Hey,
I’ve been brainstorming how to solve this challenge for several days and I’d really like your guys input.
I need to ‘process’ 20,000 events per minute. To process 1 event, I need to hit 5 separate HTTP API endpoints (xml), wait for them to all return 200 OK (or timeout, or fail), then parse body of only the 200 code XML responses to find the ‘winner’, craft a message, and move on to the next batch.
These events are coming from a GenStage producer, and they will likely be in batches of ~50 because the consumer has a max_demand
of 100
.
My plan was (loosely…) to:
-
Take a look at the # of events (lets say batch #1 is
50
) -
Use
Task.async
(or something) to start 5 processes which are in charge of doing 50 requests each with buoy, usingKeep-Alive
and http pipelining (thank you @idi527). Sadly, these endpoints don’t support HTTP/2 so I’m having to squeeze every drop of performance out of HTTP/1.1. -
So 5 endpoints * 50 requests each = 250 requests per batch * 400 batches = 100,000 requests per minute overall request volume (20K new events get generated by the producer every minute so all this I’m explaining will need to keep up with that).
-
Finally, some kind of
Task.await
and zip all 5 responses lists together so that I can loop through and find the ‘winners’ of each list…
Something like this:
[
[a1, b1, c1, d1, e1],
[a2, b2, --timeout--, d2, e2],
[--500 response--, --timeout--, d3, e3, f3],
[a4, b4, c4, d4, --422 response--],
... etc up to 50
]
QUESTIONS
Sooo, I am still a beginner at elixir, but I think buoy makes requests syncronously: https://github.com/lpgauth/buoy
So that means it’s not enough to just make 50 requests in a single Task.async
. I think there needs to be a new Task.async
for EVERY request… similar to how one might do this:
(1..50) |> Enum.each(fn (n) ->
spawn(fn -> :buoy.get(url, timeout: 750) end)
end)
Now I doubt Task.async
could work like that…(I’m still reading). I imagine each of the 5 tasks would instead spawn 50 more processes each… I just have no idea how the logistics of all this fit together.

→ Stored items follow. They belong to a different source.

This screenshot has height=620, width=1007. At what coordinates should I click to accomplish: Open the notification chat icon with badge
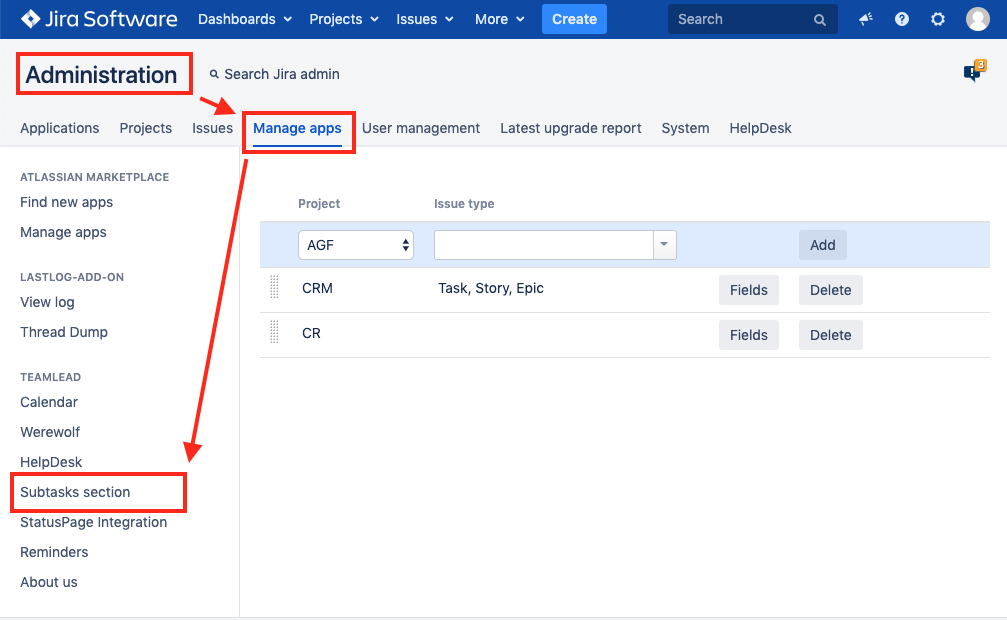972,73
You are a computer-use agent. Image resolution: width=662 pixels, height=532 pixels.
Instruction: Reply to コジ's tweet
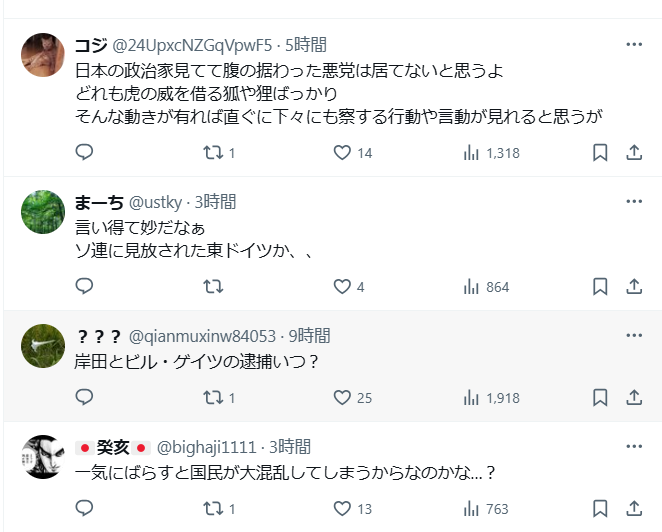(85, 153)
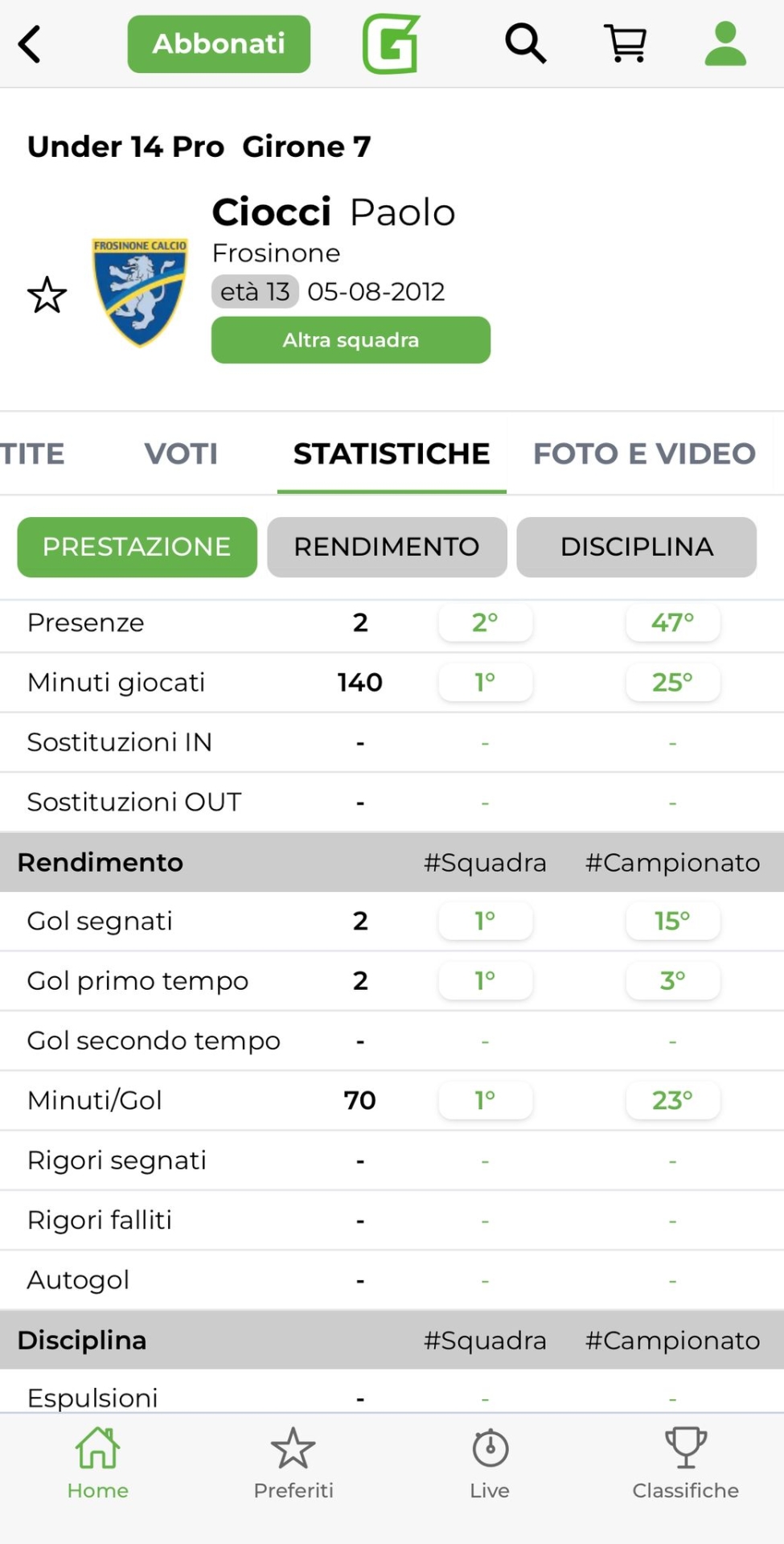Open the user profile icon
Image resolution: width=784 pixels, height=1544 pixels.
coord(725,43)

The reason I wanted to use Task
was so I didn’t have to keep track of all the responses flowing in, I could just wait for the buoy timeouts to expire. It’s like I need “another level” deeper of asynchronousness though. On top of this, the # of data API’s might change, so I don’t think I should hardcode that at 5. Can I dynamically chain Task
with |>
, kind of like ruby’s call
method to call function names from variables (I have a list of feeds in memory I can loop over)?
Any suggestions?